▶ **Given instruction A**
In the entries below, copy out everything from the line containing "In order to click on view" down to the line containing "Code of new file visible is", including both of those lines, word for word.

** begin Selected text **

College - Indian Institute of Technology (IIT), Madras 

Abstract -

In this study, I aimed to create a one-stop solution for a tablet desk stand that is highly adjustable, portable, and adaptable to any situation. The design and structural optimization were achieved using parametric modeling and finite element analysis (FEA), focusing on reducing Von Mises stress and minimizing mass while maintaining stability and ergonomic flexibility. My approach involved iterative parametric design adjustments combined with theoretical force calculations based on Kinematics and Dynamics of Machinery principles, particularly focusing on the open chain mechanism of robotic arms.

Through multiple concept iterations, we systematically addressed structural integrity, material efficiency, and usability challenges. The final design offers superior multi-axis freedom, optimized load distribution, and minimal displacement, providing robustness

Novelty And Approach

The design concept evolved through three distinct iterations, each addressing unique functional and structural challenges. By integrating insights from each iteration, we aimed to achieve an optimal balance between adjustability, stability, and portability.

• Concept Design 1 — Foldable Laptop Stand

Inspiration:
This initial concept was inspired by the design of a generic laptop stand, known for its simplicity and portability. The foldable mount provided adjustable angles for comfort and easy storage, which made it ideal for compact work environments.

Key Features:

• Adjustable Angles: Allowed users to modify viewing angles for ergonomic convenience.
• Foldable Mount: Enabled easy storage and portability.

Limitations:
While the design effectively addressed portability, it lacked the flexibility to accommodate diverse positioning requirements. The limited degree of freedom and absence of height adjustment restricted its applicability in dynamic use cases. This realization prompted a shift towards exploring more versatile mechanisms.

• Concept Design 2 — Telescopic Mechanism with Ball Joint

Inspiration:
The second concept was inspired by telescopic stands equipped with ball joints to achieve 360-degree rotation and unrestricted angular freedom. This approach aimed to introduce vertical adjustability and enhanced positioning flexibility.

Key Features:

• Telescopic Extension: Offered adjustable height for varying user preferences.
• Ball Joint Mechanism: Provided unrestricted angular freedom and 360° rotation.

Limitations:
This design faced significant issues due to its inherent structural limitations:

• Giraffe Neck Effect: The telescopic mechanism became unstable at extended heights, resulting in excessive vibrations.
• Limited Flexibility: Movement was primarily along a single degree of freedom with pan rotation, restricting multi-axis positioning.
• Set Locking Points: The telescopic extension offered only predefined locking points, limiting continuous height adjustment.

These limitations led us to explore a more modular approach to achieve better stability and flexibility.

• Concept Design 3 — Robotic Arm Mechanism

Inspiration:
The third iteration was inspired by the open-chain mechanism of robotic arms, known for their multi-axial flexibility and tension joint systems. The goal was to achieve superior adaptability while maintaining structural stability.

** end Selected text **
** begin Records **

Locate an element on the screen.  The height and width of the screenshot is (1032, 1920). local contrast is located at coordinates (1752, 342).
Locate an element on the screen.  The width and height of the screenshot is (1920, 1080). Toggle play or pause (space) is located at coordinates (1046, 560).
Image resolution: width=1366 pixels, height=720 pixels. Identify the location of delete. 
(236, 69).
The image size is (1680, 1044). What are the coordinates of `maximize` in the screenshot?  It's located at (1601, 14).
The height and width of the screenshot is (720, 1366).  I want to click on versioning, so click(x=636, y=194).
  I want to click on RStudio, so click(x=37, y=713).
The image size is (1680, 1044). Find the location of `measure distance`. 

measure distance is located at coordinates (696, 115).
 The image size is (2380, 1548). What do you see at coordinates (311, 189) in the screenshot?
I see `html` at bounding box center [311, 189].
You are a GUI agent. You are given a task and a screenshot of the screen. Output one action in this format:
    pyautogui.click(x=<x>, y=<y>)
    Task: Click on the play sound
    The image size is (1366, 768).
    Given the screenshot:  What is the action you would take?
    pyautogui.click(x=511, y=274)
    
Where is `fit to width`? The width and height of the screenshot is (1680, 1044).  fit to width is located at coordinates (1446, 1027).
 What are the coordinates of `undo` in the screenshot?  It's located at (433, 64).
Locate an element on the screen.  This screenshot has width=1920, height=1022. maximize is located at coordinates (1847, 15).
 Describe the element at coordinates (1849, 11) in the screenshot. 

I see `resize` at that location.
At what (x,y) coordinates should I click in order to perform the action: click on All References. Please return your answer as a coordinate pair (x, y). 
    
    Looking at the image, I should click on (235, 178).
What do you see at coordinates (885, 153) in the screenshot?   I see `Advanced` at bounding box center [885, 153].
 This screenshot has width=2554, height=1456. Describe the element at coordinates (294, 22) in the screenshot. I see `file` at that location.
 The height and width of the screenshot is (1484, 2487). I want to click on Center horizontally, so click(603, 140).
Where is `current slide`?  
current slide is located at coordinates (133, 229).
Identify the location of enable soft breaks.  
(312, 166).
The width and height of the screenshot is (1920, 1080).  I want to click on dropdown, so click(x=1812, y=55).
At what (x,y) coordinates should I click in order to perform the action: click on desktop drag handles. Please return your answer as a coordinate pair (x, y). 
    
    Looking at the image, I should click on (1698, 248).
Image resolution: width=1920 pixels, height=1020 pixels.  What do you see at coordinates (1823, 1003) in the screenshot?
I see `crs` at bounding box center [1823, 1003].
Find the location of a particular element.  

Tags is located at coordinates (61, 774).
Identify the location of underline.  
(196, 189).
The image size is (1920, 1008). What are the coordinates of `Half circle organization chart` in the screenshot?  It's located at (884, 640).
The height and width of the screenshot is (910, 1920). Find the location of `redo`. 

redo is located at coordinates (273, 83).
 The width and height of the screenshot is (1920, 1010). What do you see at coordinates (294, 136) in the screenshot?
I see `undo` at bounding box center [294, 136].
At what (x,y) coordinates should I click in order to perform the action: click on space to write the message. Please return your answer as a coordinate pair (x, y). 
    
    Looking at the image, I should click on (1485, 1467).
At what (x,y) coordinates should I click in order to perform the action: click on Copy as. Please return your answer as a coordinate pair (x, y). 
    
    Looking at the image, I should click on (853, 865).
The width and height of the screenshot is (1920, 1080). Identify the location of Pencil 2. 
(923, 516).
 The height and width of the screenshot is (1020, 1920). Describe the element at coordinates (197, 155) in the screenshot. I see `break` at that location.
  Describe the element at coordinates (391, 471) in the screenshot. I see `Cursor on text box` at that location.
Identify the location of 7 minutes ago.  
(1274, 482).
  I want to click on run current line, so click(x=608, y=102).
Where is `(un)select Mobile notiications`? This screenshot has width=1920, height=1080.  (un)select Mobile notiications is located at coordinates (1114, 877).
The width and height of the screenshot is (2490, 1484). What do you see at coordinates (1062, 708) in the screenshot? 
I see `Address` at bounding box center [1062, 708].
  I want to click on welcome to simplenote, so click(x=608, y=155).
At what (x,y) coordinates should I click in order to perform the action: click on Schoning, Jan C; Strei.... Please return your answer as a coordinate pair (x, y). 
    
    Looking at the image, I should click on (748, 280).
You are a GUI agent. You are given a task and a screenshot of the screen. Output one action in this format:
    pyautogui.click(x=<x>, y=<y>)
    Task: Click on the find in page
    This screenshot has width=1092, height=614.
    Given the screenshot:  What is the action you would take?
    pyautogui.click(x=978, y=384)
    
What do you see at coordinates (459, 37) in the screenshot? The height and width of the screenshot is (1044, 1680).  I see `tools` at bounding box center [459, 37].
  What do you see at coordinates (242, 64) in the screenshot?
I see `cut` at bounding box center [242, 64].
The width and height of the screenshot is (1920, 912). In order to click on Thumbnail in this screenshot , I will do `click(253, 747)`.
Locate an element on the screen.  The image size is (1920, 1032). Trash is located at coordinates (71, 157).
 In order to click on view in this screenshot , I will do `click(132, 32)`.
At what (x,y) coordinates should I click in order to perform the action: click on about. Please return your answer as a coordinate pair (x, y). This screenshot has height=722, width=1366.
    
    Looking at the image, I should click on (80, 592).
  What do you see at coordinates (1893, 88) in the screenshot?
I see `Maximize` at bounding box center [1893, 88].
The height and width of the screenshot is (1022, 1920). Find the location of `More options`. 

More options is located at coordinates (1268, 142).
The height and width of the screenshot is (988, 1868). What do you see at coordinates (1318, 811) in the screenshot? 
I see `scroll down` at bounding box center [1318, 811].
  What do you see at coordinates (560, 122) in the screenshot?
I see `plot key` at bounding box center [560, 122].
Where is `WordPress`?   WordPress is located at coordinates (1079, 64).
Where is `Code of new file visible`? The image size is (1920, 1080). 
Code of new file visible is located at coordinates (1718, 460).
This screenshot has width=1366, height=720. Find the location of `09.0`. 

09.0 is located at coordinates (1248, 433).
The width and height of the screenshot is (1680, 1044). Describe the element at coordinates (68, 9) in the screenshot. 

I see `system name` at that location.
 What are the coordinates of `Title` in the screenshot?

** end Records **

▶ **Given instruction B**
Answer these questions about the tablet stand study above:
(i) What inspired the first concept design?
(ii) What is the name of the effect that made the telescopic mechanism unstable at extended heights?
(iii) Which mechanism inspired the third iteration?

▶ **Exercise output A**
 In order to click on view in this screenshot , I will do `click(132, 32)`.
At what (x,y) coordinates should I click in order to perform the action: click on about. Please return your answer as a coordinate pair (x, y). This screenshot has height=722, width=1366.
    
    Looking at the image, I should click on (80, 592).
  What do you see at coordinates (1893, 88) in the screenshot?
I see `Maximize` at bounding box center [1893, 88].
The height and width of the screenshot is (1022, 1920). Find the location of `More options`. 

More options is located at coordinates (1268, 142).
The height and width of the screenshot is (988, 1868). What do you see at coordinates (1318, 811) in the screenshot? 
I see `scroll down` at bounding box center [1318, 811].
  What do you see at coordinates (560, 122) in the screenshot?
I see `plot key` at bounding box center [560, 122].
Where is `WordPress`?   WordPress is located at coordinates (1079, 64).
Where is `Code of new file visible`? The image size is (1920, 1080). 
Code of new file visible is located at coordinates (1718, 460).

▶ **Exercise output B**
(i) A generic laptop stand
(ii) The Giraffe Neck Effect
(iii) The open-chain mechanism of robotic arms